His 1971 LP How to stop smoking topped the record charts for six weeks. He released on video The power of the subconscious, a recording of him conducting eye surgery on a patient under hypnosis. He retired from Naas County Hospital in 1979, and devoted himself to spreading awareness of the benefits of hypnosis, particularly in treating psychosomatic disorders, especially addiction – suffering that he saw as senseless. Furthermore, he sought to deploy hypnosis in treating asthma, insomnia and obesity – conditions affected to varying degrees by stress factors. He sought to treat holistically the whole patient, seeing a particular disorder as a likely symptom of something else. He regarded hypnosis as seeking to induce the subconscious mind to work in harmony with the conscious mind in a positive fashion, in accordance with the Hippocratic oath. He may perhaps have too easily ascribed potent benefits to treating the subconscious, yet his recognition of the limits of inter-war medical education in treating psychosomatic disorders has to be recognised.

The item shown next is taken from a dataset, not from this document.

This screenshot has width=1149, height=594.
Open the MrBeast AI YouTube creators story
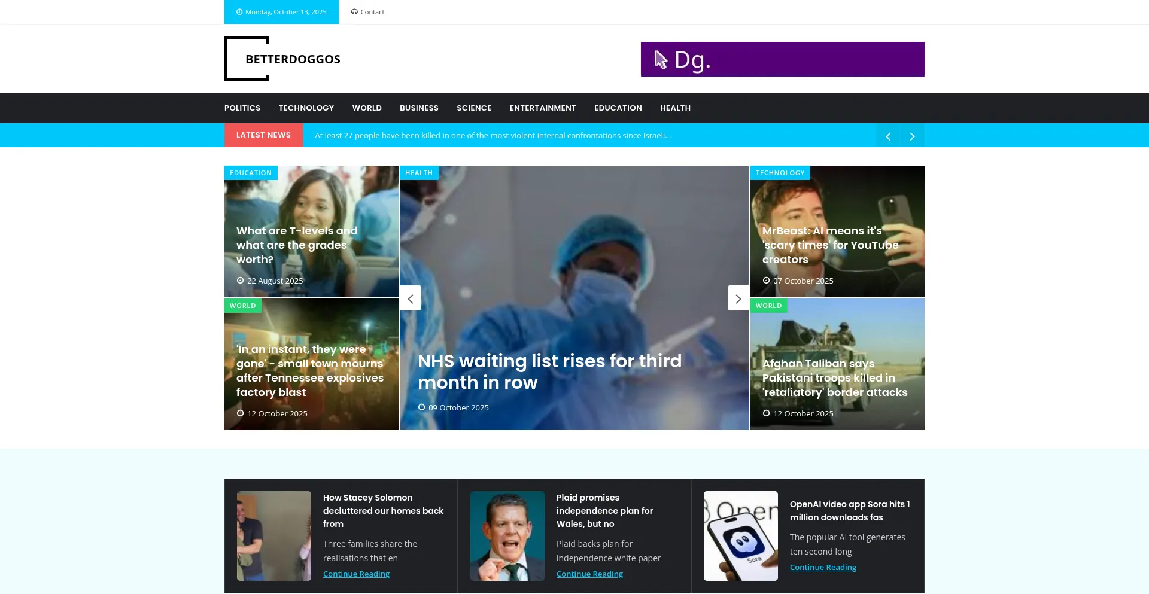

His career, and in particular his formal medical credentials, were widely cited by practitioners of hypnotherapy. Those who promoted his achievement may not always have shared his acceptance of the limitations of hypnosis; he advocated the precise and limited use of hypnotherapy, with surgeon and anaesthetist working together. He claimed to have performed over 4,000 procedures using hypnosis as an alternative to conventional anesthetics, seeking to induce relaxation and minimise stress and pain during and after trauma: 'if we are tense, pain is intensified, if we relax, pain is relieved. If we relax totally, pain is abolished' (Gibson, 82).
Gibson married Elizabeth Maude ('Betty') James in Dublin on 29 July 1938; they had one child (Rosy Gibb (qv), social worker, clown, and magician). Despite suffering a severe stroke (1989) and having both knees replaced, he remained active and was promoting hypnosis until the end of his life. He died 2 April 2005 at Naas General Hospital, Co. Kildare, predeceased by his wife (died 8 August 1991), and his daughter (died 13 July 1997).